La voie militaire et les limites du règlement de la crise
Pour étayer son argumentaire, Martin Fayulu estime que les opérations militaires n’ont pas permis de reprendre l’ensemble des territoires contrôlés par l’AFC/M23. Il en déduit la nécessité d’ouvrir un cadre de discussion permettant à chaque partie d’exposer sa lecture des causes du conflit.
« L’armée Congolaise n’a pas pu récupérer les terres, n’a pas pu récupérer les territoires qu’ils occupent. Donc, c’est pour cela que nous disons qu’il faut qu’on se mette tous ensemble, que chacun dise ce qu’il a, quelles sont les causes de cette crise, d’après lui ou d’après elle, d’après chaque groupe », a-t-il expliqué.
Selon lui, cette démarche devrait permettre d’identifier les causes qu’il qualifie de « profondes » de la crise congolaise, en distinguant notamment les facteurs internes et externes.
À Doha, Fayulu redoute un accord contesté à Kinshasa
Le débat sur l’inclusivité prend également une dimension particulière avec les pourparlers de Doha entre le gouvernement congolais et l’AFC/M23. Martin Fayulu s’interroge sur la portée d’éventuels engagements conclus dans ce cadre s’ils ne sont pas ensuite intégrés dans un processus politique plus large.
« M. Tshisekedi, avec son gouvernement, sont à Doha en train de discuter avec les rebelles de l’AFC/M23. [...] Ils ont déjà élaboré huit protocoles d’accord. Ils en ont signé deux. Mais s’ils signent tous ces protocoles d’accord et qu’ils viennent avec ça ici au Congo, et que le reste de la société, c’est-à-dire la société civile congolaise et l’opposition congolaise, disent non, qu’est-ce que nous faisons ? », s’est-il interrogé.
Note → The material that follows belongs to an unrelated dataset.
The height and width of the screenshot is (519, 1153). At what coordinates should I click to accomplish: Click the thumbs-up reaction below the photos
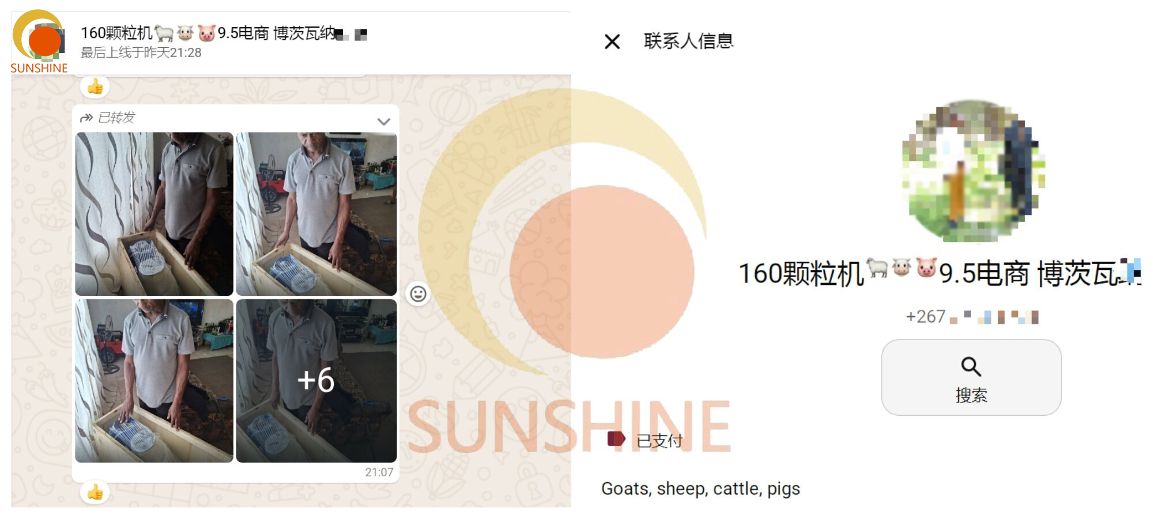tap(95, 492)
Pour l’opposant, les acteurs engagés dans les discussions de Doha devraient donc être associés à un processus national plus large, aux côtés de la société civile et de l’opposition, afin de rechercher un compromis susceptible d’être accepté au-delà des seuls protagonistes des négociations.
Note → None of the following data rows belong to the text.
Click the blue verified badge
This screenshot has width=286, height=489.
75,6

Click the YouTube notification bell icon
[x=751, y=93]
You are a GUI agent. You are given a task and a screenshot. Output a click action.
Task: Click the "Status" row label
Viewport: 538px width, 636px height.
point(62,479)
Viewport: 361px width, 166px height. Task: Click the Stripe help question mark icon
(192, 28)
Cette prise de position intervient alors que le pouvoir de Félix Tshisekedi continue de privilégier une approche articulant les volets sécuritaire et diplomatique de la crise dans l’est de la RDC. Kinshasa met notamment en avant le rôle attribué au Rwanda dans le soutien à l’AFC/M23 et s’appuie sur des cadres distincts pour ses discussions avec Kigali et avec l’AFC/M23.
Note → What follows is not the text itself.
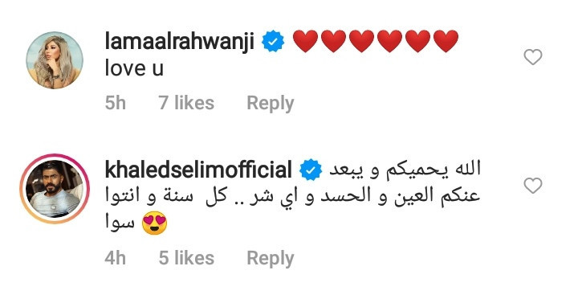This screenshot has width=578, height=299.
Task: Open lamaalrahwanji's profile picture
Action: pos(55,60)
Dans le même temps, le gouvernement défend la perspective d’un dialogue national destiné notamment à renforcer la cohésion interne et à favoriser une réponse nationale face à la crise sécuritaire.
Une partie de l’opposition et de la société civile plaide, de son côté, pour un processus aux contours plus larges, dans lequel seraient directement représentés les différents acteurs impliqués dans le conflit. Au-delà de la question de la médiation, c’est donc le périmètre même du futur dialogue qui continue de cristalliser les divergences au sein de la classe politique congolaise.